Scrape the side of the bowl during the mixing to incorporate all the flour.
Mix until it forms a single lump, then stop the machine. Touch to see if it sticks to your finger. If it does, then add more flour while you knead. If it doesn’t turn into one lump, then you need to add water or oil one tsp at a time until it forms.
For Italian style pasta: Knead the dough by hand for two more minutes.
After you done with kneading, wrap the dough in plastic wrap of parchment paper and rest the dough for at least half an hour.
For Chinese egg noodles:We need more gluten to develop, that’s why we add the alkaline (baking soda) to help relax the gluten and make it easier to roll and even stretch. So either continue with the dough hook at medium speed, or kneading by hand for another 10 minutes until the dough is smooth in texture. Then rest it for a longer period, more than 2 hours.
After the resting period, attach the pasta attachment, divide the dough into 2 portions, then roll the dough in flour and flatten it a little bit.

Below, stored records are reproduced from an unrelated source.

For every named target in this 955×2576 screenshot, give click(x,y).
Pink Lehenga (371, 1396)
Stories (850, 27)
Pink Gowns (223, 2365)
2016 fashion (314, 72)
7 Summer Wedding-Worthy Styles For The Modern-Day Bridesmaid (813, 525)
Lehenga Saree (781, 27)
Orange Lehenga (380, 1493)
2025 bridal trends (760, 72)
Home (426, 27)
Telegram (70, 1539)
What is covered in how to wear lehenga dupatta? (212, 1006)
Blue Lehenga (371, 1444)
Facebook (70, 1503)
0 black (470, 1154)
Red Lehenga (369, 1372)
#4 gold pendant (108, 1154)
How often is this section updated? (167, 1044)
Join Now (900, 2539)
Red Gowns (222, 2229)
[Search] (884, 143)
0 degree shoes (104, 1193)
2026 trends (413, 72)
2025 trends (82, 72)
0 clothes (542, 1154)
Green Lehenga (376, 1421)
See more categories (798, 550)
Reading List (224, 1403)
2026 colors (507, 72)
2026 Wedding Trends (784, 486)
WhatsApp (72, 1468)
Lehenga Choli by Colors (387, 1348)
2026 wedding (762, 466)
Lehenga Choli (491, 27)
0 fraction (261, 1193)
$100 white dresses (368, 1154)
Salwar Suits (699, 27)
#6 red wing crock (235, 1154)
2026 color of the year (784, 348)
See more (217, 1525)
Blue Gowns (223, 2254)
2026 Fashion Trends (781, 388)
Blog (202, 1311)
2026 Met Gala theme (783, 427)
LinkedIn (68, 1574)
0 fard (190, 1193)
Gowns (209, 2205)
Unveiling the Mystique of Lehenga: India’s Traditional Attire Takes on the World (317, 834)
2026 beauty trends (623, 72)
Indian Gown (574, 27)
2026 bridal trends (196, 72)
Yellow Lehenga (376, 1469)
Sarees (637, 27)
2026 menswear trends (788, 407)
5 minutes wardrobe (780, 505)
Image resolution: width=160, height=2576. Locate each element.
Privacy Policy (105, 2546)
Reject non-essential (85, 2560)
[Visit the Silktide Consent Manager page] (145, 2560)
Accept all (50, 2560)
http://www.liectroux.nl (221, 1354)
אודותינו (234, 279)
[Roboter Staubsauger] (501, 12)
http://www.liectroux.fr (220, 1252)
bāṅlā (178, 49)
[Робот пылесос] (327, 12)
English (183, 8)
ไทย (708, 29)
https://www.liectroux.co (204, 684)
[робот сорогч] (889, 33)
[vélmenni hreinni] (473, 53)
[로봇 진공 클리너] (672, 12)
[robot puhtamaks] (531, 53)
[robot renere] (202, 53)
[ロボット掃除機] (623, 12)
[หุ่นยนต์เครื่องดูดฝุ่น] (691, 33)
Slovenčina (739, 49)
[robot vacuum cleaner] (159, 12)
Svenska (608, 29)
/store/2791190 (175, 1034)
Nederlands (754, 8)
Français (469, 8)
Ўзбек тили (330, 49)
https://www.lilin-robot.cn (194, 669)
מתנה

For Italian egg pasta: set the pasta roller setting at #1 and roll it out one step at a time–do not skip the stages of thickness.
I normally stop at #4 for regular thick pasta, like pappardelle, stringozzi, bavette (you can’t cut bavette using the attachment, but a chitarra would do the job); stop at #5 for linguini, fettucini, and lasagne, #6 for a thinner pasta like tagliatelle, and go all the way to #7 for tajarin or taglierini and pillus.
For Chinese noodles: Set the pasta rolling at #1 and continue rolling it step by step all the way to #4 for round noodles (if using the attachment to cut the noodles, it will come out like spaghetti alla chitarra that’s rather more square than round) and to #7 for thick flat noodles. I rolled all the way through #8 for this thin flat egg noodle.
Important: DRY THE PASTA SHEETS 5-10 MINUTES BEFORE YOU CUT THEM, because you can’t really cut the wet sheet. You’ll only make a mark on the dough and you’ll have to separate them by hand…no fun at all! And no, you don’t need to hang it there on the machine. I use my dishwasher handle to dry the sheet, haha…
After drying, change the attachment from rolling to cutting. I’m using the fettucini cutter for this one.
You don’t have to keep the sheet this long if you make Italian pasta but for Chinese noodles I love it long (for good luck).
If you want to do other types of flavored pasta such as spinach, tomato, carrot, pumpkin, etc., substitute the egg with 1/4 cup of vegetable puree for every 100 g of flour, but remember to check the dough to see if it is too wet or too dry. Black squid ink pasta only needs about 1 tbsp of squid ink mixed with 1-2 tbsp of water for 100g of flour.
And now you’ve got fresh pasta to eat with your homemade sauce. It’s so easy, isn’t it? I don’t buy fresh pasta from the market anymore after I bought these attachments. Nothing beats homemade!